- **Tugas Latihan**
[A] Cetak ulang bagian teks tentang pembelajaran kontekstual, mulai dari "2. pembelajaran" sampai dengan "dipraktikan dan dibahaskan.".
[B] Tentukan apakah tiap pernyataan berikut sesuai dengan teks tentang pembelajaran kontekstual. Jawab ya atau tidak, lalu kutip kata-kata teks yang menentukan jawaban itu: (i) pengetahuan baru dalam pembelajaran kontekstual diperoleh secara induktif; (ii) pengetahuan yang diperoleh dimaksudkan untuk dihafal; (iii) refleksi dilakukan sebagai umpan balik untuk perbaikan dan penyempurnaan strategi.
----- Blok Teks -----
Dengan demikian pengetahuan yang akan diperoleh peserta didik adalah
pengetahuan yang utuh dan memiliki keterkaitan satu sama lain.
2. pembelajaran
yang kontekstual adalah pembelajaran yang dapat menambah pengetahuan baru (acquiring knowledge), pengetahuan baru
tersebut diperoleh secara deduktif. Artinya pembelajaran dimulai dengan
mempelajari secara keseluruhan, kemudian memperhatikan secara detail.
3. Pemahaman
pengetahuan (understanding knowledge).
Artinya, pengetahuan yang diperoleh bukan untuk dihafal, tetapi untuk dipahami,
dikaitkan dengan realitas kehidupan sehari-hari, dipraktikan dan dibahaskan.
4. Mempraktikan
pengetahuan dan pengalaman tersebut (applying
knowledge). Artinya pengetahuan dan pengelaman yang telah diperoleh harus
dapat diaplikasikan kedalam kehidupan sehari-hari, sehingga tampak ada
perubahan pada perilaku peserta didik.
5. Melakukan
refleksi (refecting knowledge)
terhadap strategi pengembangan pengetahuan. Hal ini dilakukan sebagai umpan
balik (feedback) untuk proses
perbaikan dan penyempurnaan strategi.
Menurut
johnson (2002 dalam nurhadi, dkk, 2003) ada delapan komponen utama dalam sistem
pembelajaran kontekstual, yaitu sebagai berikut.
a. Melakukan
hubungan yang bermakna (making meaningful
connections). Artinya, siswa dapat mengatur diri sendiri sebagai orang yang
belajar secara aktif dalam mengembangkan minatnya secara individual, orang yang
dapat bekerja sendiri atau bekerja dalam kelompok, dan orang yang dapat belajar
sambil berbuat (learning by doing).
b. Melakukan
kegiatan-kegiatan yang signifikan (doing
significantwork). Artinya, siswa membuat hubungan-hubungan antara sekolah
dan berbagai konteks yang ada dalam kehidupan nyata sebagai pelaku bisnis dan sebagai
anggota masyarakat.
c. Belajar
yang diatur sendiri (self regulated
learning).
----- Data Hasil Ekstraksi -----
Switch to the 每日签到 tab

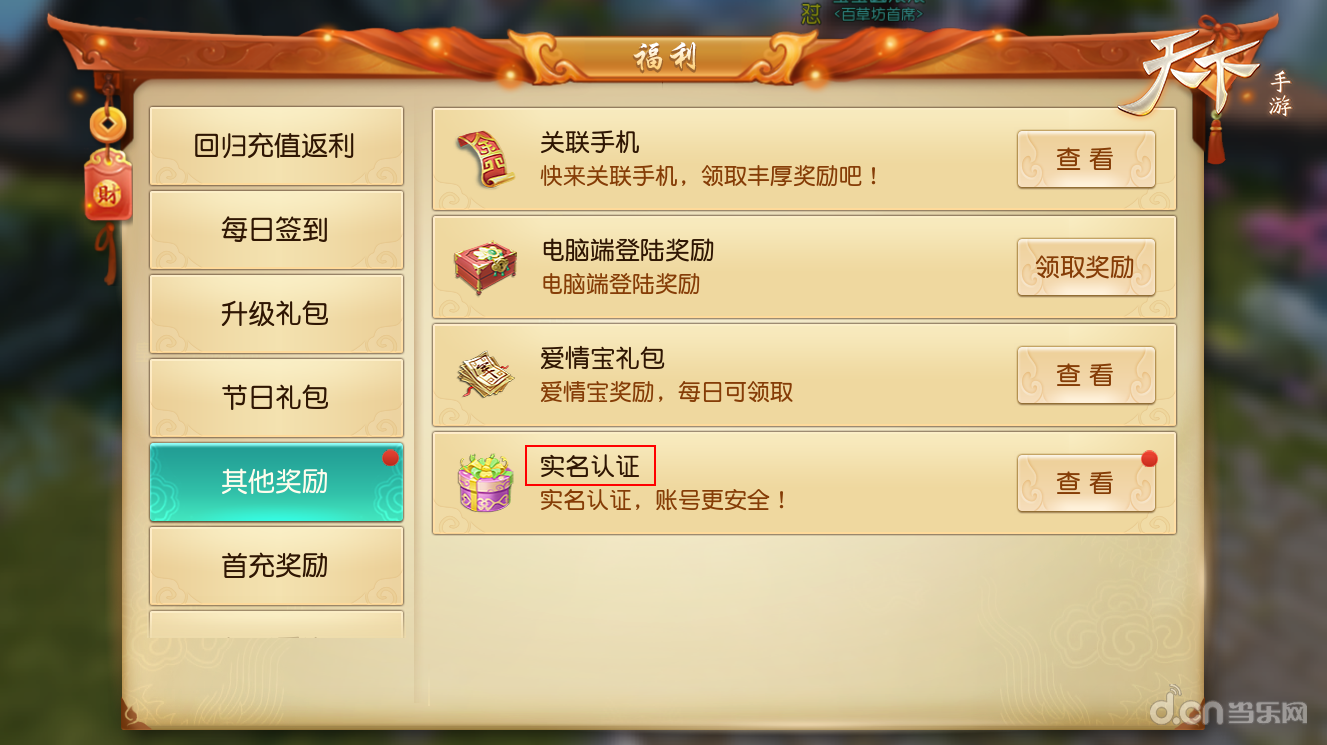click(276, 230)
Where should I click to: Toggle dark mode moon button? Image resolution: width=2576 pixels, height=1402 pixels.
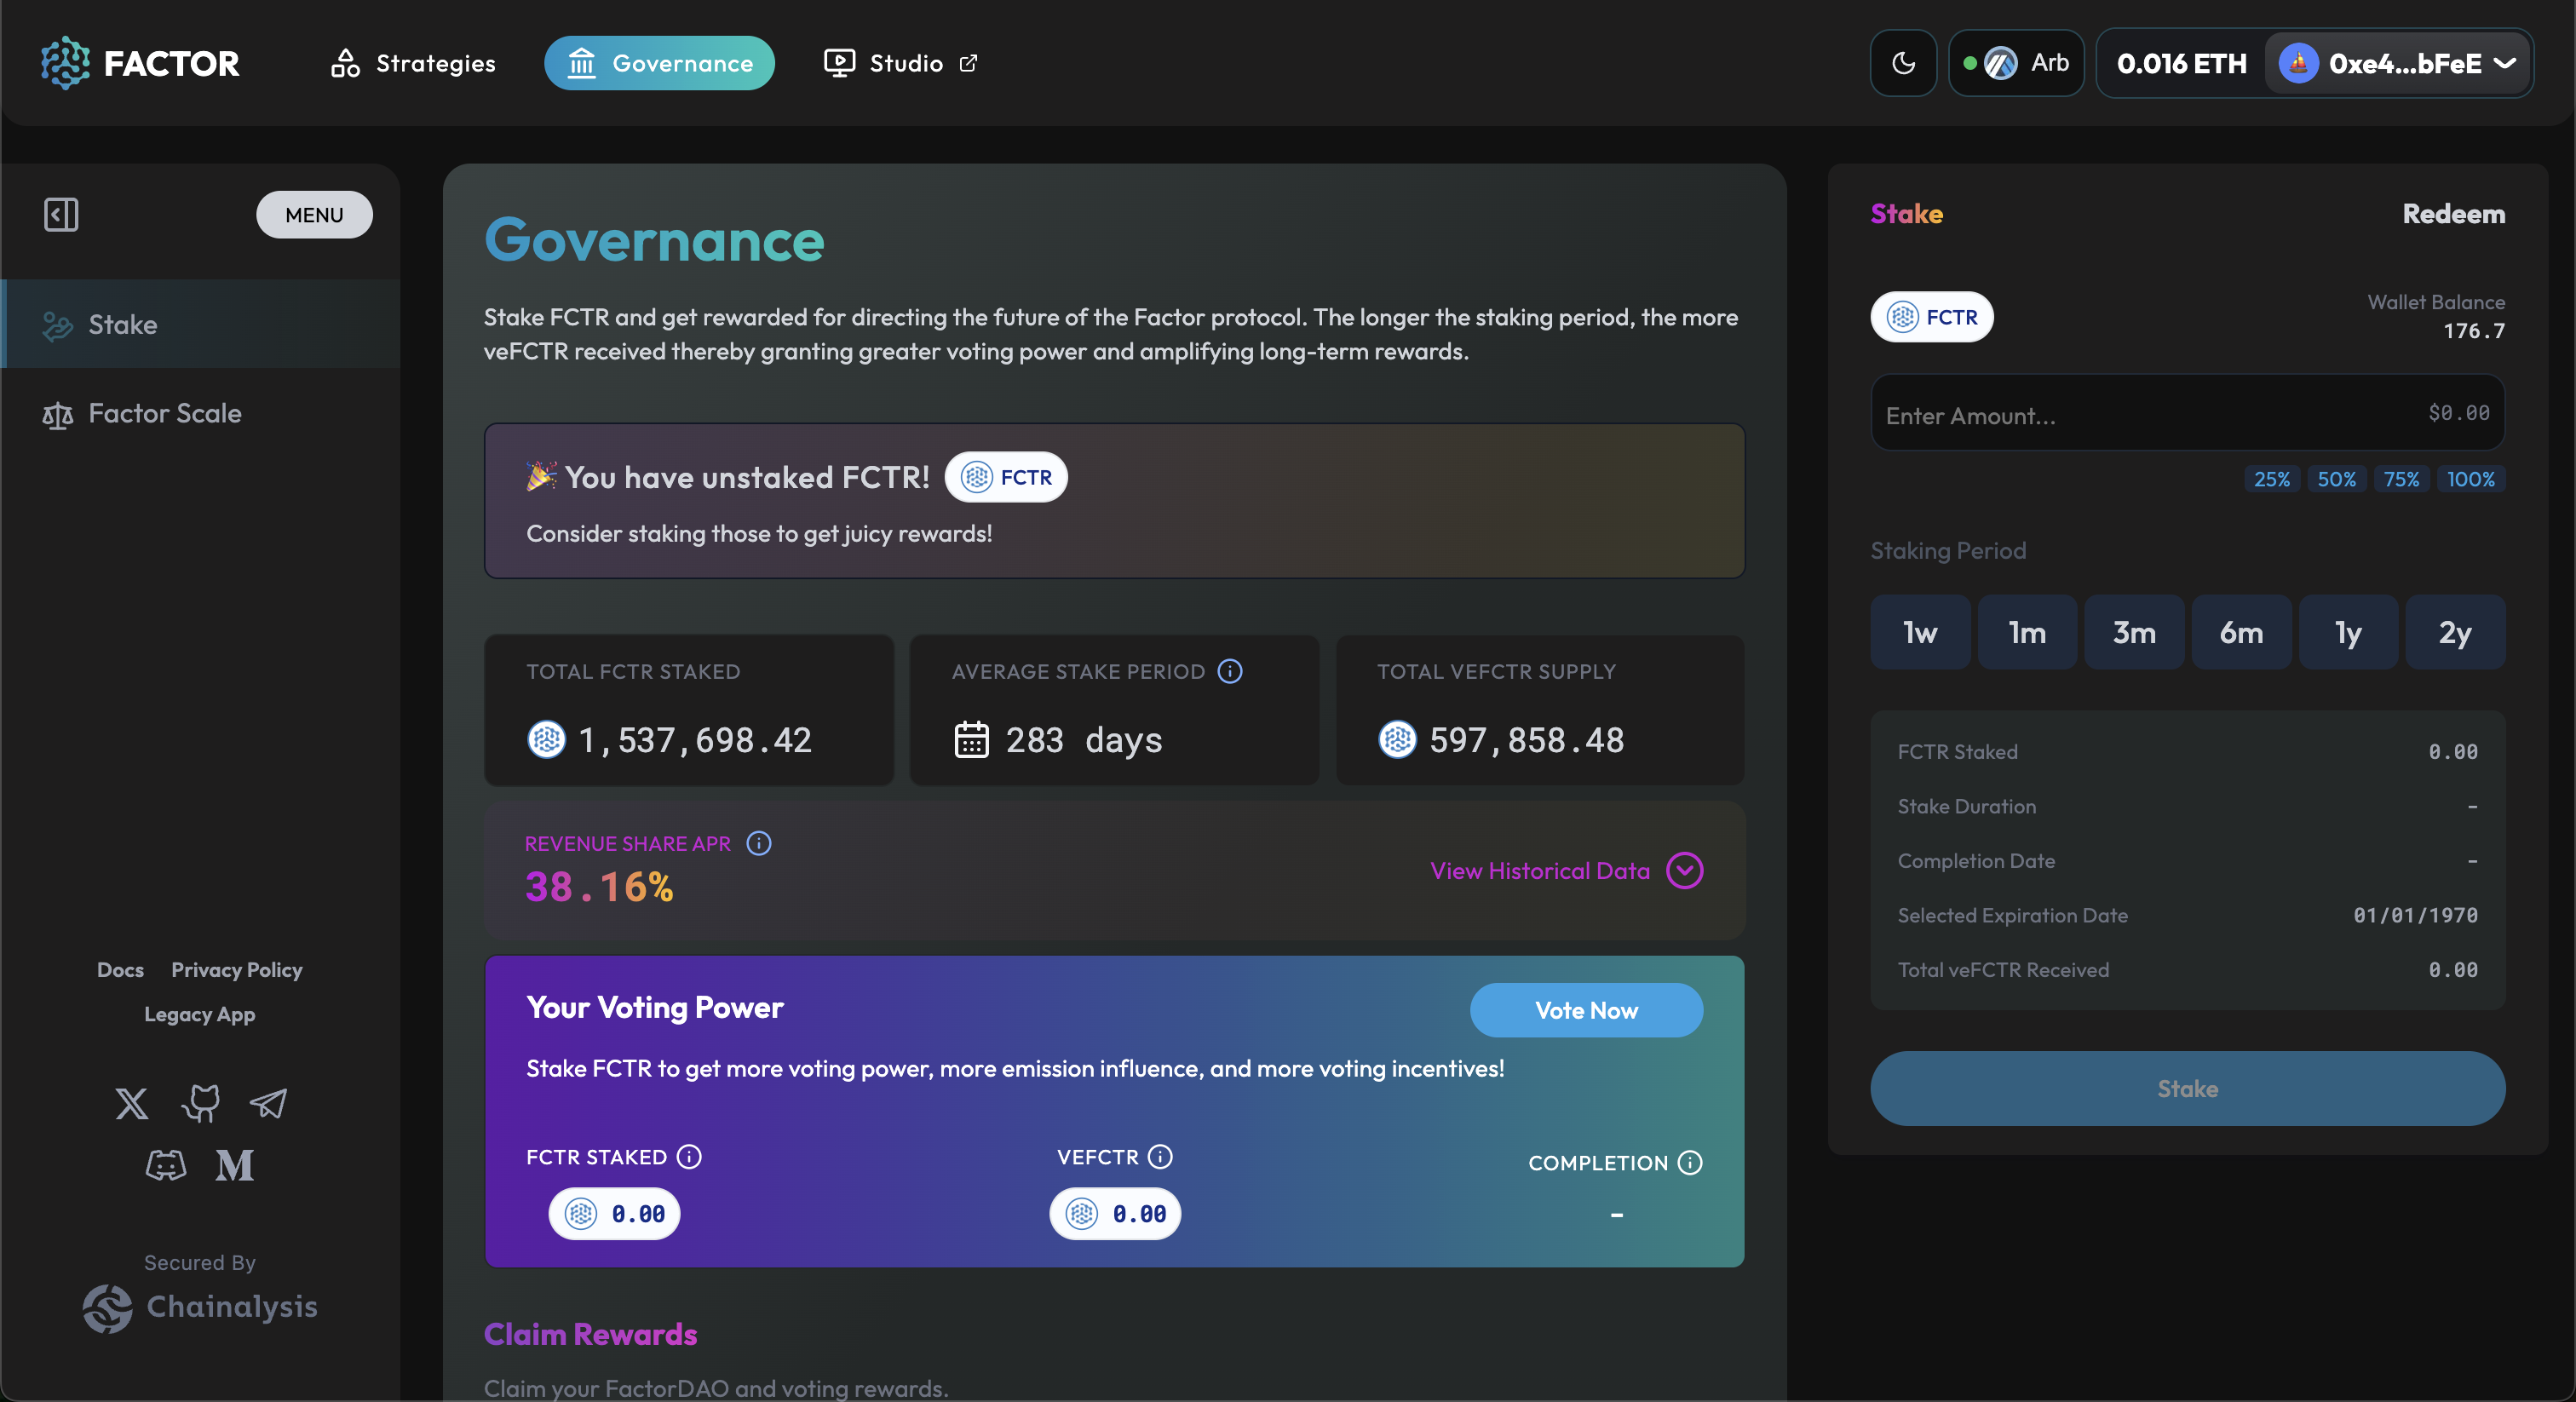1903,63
-----
----- Data Hasil Ekstraksi -----
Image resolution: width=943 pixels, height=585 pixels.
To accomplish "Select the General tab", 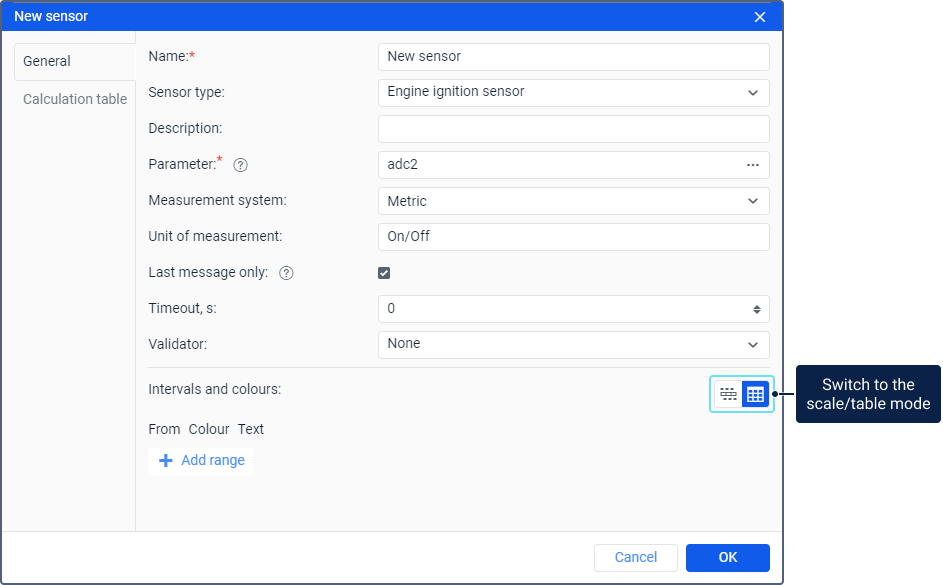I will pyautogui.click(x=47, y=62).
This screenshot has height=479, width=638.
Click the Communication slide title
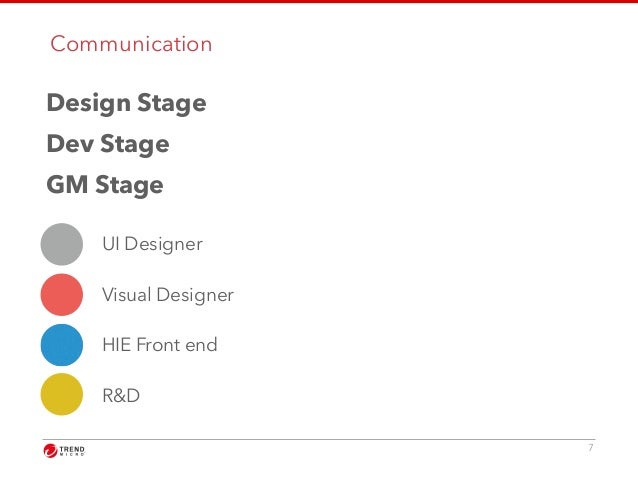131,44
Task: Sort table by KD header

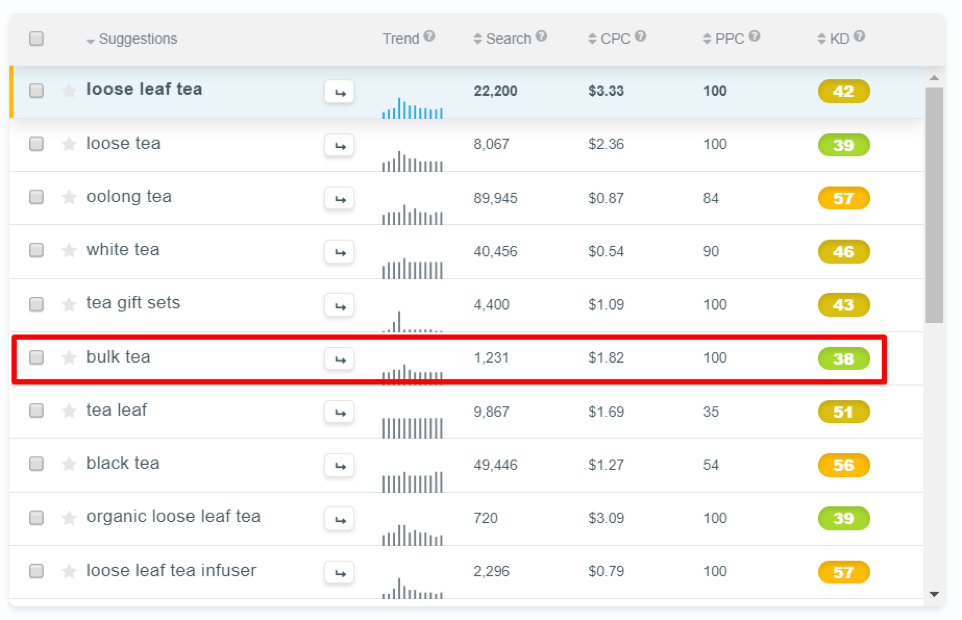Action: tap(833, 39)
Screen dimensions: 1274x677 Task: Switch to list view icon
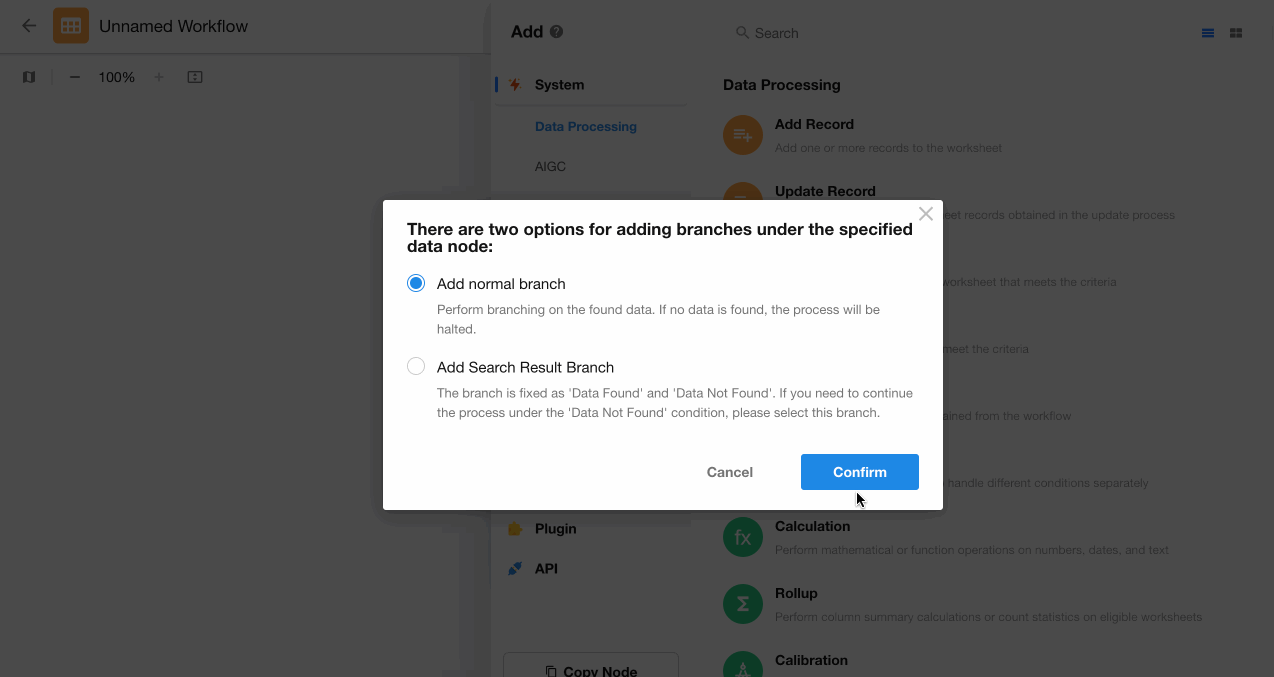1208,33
-----
- **Jawaban yang Diharapkan**
[A]
2. pembelajaran
yang kontekstual adalah pembelajaran yang dapat menambah pengetahuan baru (acquiring knowledge), pengetahuan baru
tersebut diperoleh secara deduktif. Artinya pembelajaran dimulai dengan
mempelajari secara keseluruhan, kemudian memperhatikan secara detail.
3. Pemahaman
pengetahuan (understanding knowledge).
Artinya, pengetahuan yang diperoleh bukan untuk dihafal, tetapi untuk dipahami,
dikaitkan dengan realitas kehidupan sehari-hari, dipraktikan dan dibahaskan.

[B]
(i) Tidak: "pengetahuan baru tersebut diperoleh secara deduktif".
(ii) Tidak: "pengetahuan yang diperoleh bukan untuk dihafal, tetapi untuk dipahami".
(iii) Ya: "Hal ini dilakukan sebagai umpan balik (feedback) untuk proses perbaikan dan penyempurnaan strategi".